- Text shown
☆ ☆ ☆ ☆

Say What? Much Ado About Superheroes Edition
Posted by: Guy LeCharles Gonzalez on May 11, 2007 at 5:00 pm
The comics blogiverse is an increasingly diverse network of comics pundits, fans and fanatics — not to mention professional creators themselves — where one can find a variety of fascinating and/or obnoxious opinions to suit any taste, or lack thereof. Every Saturday — give or take a couple of days! — I’ll offer up excerpts from five of the more interesting, thought-provoking posts I’ve come across over the past week, for better or worse. Enjoy!
Fun With Keyword Searches
Occasional Superheroine
The next I’m going to group together, as they are related.
“supergirl horny”
and
“supergirl minor sexy”
I know there has been a lot of head-scratching recently about that DC Direct f**k-doll Supergirl mini-statue. “Who would buy something that exploitative?” Well, at least we have two customers right here.
Next,
“power girl raped”
That’s pretty ugly, isn’t it? And yet the keyword “rape” in association with superheroines are quite popular — they are listed in the recent keyword searches for my blog almost every day.
“wonder woman boob”
Now, this is fairly innocuous. It’s almost rather quaint.
Superhero Comics Aren’t for Girls
Comics Worth Reading
“Superhero comics aren’t for girls” is true the same way “romance novels aren’t for boys” or “action movies aren’t for girls” are. They’re gender-identified genres. The people who make them and the majority of the people who consume them know who their audience tends to be. Recognizing that doesn’t make you sexist or invalidate anyone’s tastes; it’s just realism. “Chick lit” and fashion mags are aimed at women; Mack Bolan books and gun and car mags are aimed at men.

☆ ☆ ☆ ☆

- Exercises
A. In the comics blog post, how many posts does the author promise to excerpt each week?
B. Reproduce the part of the comics blog post that begins at the words "Fun With Keyword" and stops after "almost every day.".

- Dataset section
☆ ☆ ☆ ☆

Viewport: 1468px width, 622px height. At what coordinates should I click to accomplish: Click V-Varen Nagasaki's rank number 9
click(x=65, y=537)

☆ ☆ ☆ ☆

- Written answers
A. Five

B.
Fun With Keyword Searches
Occasional Superheroine
The next I’m going to group together, as they are related.
“supergirl horny”
and
“supergirl minor sexy”
I know there has been a lot of head-scratching recently about that DC Direct f**k-doll Supergirl mini-statue. “Who would buy something that exploitative?” Well, at least we have two customers right here.
Next,
“power girl raped”
That’s pretty ugly, isn’t it? And yet the keyword “rape” in association with superheroines are quite popular — they are listed in the recent keyword searches for my blog almost every day.